Improving the Energy Efficiency of Android Mobiles Applications
Coordinator: Fernando José Castor de Lima Filho
Energy consumption is an important problem in software development, especially for mobile devices, a fundamental component of smart city infrastructures. There are many different ways to reduce the energy consumption of an application, from controlling usage of a devices’ sensors to choosing the most appropriate data structure. This information is spread throughout vendor manuals, discussions forums, scientific papers, and other sources. In this proposal, we aim to develop an intelligent virtual assistant (IVA) to centralize the validated knowledge produced by researchers and specialists in software energy efficiency, with a focus on Android apps. Using an IVA should lower the complexity of saving energy in app development, supporting even novice developers in building energy-efficient apps.
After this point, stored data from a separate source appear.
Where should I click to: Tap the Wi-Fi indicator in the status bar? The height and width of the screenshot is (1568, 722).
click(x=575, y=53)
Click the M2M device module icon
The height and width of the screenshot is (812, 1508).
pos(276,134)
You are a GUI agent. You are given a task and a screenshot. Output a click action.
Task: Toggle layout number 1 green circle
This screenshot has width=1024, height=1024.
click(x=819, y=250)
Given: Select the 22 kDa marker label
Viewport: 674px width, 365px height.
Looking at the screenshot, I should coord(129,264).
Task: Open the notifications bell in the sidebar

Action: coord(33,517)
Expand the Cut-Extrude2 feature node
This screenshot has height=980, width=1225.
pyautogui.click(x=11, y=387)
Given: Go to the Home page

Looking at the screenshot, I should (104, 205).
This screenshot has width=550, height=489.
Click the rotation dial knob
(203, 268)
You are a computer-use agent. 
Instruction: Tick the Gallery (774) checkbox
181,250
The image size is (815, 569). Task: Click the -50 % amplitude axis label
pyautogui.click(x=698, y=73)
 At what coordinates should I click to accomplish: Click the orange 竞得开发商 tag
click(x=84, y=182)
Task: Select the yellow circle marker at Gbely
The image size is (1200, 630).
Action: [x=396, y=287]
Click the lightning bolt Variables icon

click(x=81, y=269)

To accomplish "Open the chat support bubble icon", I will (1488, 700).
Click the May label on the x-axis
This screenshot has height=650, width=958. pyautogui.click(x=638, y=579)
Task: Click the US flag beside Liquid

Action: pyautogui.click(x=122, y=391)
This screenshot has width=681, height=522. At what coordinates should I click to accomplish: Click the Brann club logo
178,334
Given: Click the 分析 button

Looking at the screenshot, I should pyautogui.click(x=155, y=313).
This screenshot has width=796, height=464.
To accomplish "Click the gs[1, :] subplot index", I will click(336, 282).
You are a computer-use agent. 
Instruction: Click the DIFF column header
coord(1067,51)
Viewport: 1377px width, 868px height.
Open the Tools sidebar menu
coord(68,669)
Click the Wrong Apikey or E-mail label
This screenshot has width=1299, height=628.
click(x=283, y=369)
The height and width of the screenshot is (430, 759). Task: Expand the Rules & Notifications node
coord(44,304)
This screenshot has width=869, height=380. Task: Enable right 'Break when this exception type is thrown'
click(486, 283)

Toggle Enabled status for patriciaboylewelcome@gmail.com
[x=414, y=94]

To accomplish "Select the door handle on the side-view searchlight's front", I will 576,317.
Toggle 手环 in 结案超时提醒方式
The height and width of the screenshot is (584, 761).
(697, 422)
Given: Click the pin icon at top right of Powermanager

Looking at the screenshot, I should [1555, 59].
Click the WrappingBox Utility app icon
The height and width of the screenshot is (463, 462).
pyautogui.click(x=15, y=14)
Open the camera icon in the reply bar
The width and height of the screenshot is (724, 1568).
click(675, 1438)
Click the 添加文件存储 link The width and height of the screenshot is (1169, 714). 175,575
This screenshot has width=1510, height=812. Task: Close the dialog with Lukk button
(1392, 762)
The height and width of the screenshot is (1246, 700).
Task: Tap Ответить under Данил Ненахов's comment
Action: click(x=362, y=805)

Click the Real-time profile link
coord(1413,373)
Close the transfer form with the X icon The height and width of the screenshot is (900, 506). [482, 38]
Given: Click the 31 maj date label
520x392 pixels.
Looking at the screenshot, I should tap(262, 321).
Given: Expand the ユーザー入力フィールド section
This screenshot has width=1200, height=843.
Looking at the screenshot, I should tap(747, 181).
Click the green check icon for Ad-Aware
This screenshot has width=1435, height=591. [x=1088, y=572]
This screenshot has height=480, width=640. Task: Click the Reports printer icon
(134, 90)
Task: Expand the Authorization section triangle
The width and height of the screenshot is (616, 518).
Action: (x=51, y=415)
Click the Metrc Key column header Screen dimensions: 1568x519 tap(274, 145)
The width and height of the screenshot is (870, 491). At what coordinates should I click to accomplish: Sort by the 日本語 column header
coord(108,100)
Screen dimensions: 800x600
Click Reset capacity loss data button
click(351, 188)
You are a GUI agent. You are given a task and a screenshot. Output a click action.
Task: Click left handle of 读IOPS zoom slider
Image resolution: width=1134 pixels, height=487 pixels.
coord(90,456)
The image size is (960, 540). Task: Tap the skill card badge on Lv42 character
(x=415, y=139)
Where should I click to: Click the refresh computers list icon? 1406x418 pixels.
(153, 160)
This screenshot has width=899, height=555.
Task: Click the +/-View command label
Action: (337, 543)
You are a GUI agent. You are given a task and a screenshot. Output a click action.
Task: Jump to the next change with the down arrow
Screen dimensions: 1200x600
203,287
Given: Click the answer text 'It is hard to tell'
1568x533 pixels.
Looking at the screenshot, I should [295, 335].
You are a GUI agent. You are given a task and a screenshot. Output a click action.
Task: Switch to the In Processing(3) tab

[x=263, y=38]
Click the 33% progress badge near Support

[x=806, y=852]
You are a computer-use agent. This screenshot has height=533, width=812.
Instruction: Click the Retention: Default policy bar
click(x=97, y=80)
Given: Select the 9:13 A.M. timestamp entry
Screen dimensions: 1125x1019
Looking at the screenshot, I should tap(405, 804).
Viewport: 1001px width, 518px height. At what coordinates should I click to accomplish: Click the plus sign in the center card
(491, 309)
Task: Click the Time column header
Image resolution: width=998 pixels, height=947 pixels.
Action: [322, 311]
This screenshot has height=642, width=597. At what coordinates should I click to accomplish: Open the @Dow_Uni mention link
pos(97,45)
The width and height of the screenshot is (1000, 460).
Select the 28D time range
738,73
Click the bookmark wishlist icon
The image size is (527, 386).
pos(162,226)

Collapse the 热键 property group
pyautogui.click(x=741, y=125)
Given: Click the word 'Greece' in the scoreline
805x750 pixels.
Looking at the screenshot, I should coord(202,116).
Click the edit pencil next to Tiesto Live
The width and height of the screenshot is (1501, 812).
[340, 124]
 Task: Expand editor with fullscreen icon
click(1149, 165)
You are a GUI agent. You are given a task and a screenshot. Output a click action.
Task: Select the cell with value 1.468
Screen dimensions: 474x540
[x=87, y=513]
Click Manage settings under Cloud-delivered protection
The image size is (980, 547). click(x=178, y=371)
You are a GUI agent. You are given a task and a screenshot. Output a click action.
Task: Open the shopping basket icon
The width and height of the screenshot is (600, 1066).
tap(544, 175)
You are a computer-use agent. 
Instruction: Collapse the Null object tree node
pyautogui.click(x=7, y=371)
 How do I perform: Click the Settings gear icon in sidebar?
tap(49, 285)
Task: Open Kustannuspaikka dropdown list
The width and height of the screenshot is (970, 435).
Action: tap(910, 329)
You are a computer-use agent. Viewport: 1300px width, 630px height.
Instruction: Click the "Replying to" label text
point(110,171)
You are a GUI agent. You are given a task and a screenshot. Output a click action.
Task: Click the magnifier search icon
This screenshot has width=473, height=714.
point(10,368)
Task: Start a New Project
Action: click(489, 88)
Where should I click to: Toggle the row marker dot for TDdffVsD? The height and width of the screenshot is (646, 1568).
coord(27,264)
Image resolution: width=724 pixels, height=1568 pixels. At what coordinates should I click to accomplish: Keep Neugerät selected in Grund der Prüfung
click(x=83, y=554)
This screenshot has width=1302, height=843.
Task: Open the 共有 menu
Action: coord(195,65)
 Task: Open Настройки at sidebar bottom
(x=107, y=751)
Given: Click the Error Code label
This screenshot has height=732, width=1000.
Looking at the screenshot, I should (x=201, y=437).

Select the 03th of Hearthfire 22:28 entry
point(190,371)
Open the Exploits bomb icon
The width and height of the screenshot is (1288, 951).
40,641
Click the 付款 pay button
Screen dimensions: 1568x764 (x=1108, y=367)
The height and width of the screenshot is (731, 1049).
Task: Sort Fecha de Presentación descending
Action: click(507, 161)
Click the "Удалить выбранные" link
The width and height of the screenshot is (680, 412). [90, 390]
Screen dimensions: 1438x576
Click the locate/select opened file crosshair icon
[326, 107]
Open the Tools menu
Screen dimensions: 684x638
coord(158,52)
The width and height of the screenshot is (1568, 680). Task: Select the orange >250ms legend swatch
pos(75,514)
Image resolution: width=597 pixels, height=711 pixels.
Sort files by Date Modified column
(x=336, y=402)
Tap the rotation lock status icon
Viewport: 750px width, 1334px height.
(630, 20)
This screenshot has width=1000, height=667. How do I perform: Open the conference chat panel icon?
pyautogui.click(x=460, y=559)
A Microservice-Driven Architecture to support Fog Computing with focus on processing and contextual data offloading
Coordinators: Fernando Antonio Mota Trinta and Vinícius Cardoso Garcia
Fog Computing is defined as a scenario where a huge number of heterogeneous (wireless and sometimes autonomous), ubiquitous and decentralized devices communicate and potentially cooperate among themselves and with the network to perform storage and processing tasks without the intervention of third parties. These tasks may support basic network functions or new services and applications that run in a sandboxed environment. Fog Computing presents several challenges. One of them includes the management of complex tasks that are not well-supported by resource-constrained devices. In fact, this problem is not restricted to computing tasks only, but it can also comprises data that should not be stored in some IoT nodes. A promising technique to address this issue is offloading, an approach to increase performance and reduce the energy consumption by migrating processing or data from constrained devices into other infrastructure, with greater computing power and storage. In this project, we address this research topic and propose an architecture to support data and computing offloading in Fog environments based on the microservices architectural style.
SPEAKR – Smart Processing & Environment for Analytics Knowledge Resources
Coordinator: Ricardo José Rocha Amorim
This project comes from the development of an architecture for the analysis of large amounts of multi-source, heterogeneous data generated through intelligent services. This combines Big Data technologies, ontologies, middleware and architectural standards, adopted as a way to obtain a flexible and interoperable architecture for the measurement, collection and analysis of data in diverse applications and their context. Software Engineering and Design techniques will be used in the development of the platform and the design of friendly interfaces that facilitate the use of intelligent services of analytics knowledge in contexts of multi-source, heterogeneous data. It is expected to obtain a generic architecture and independent of the context, being able to be integrated in different business environments.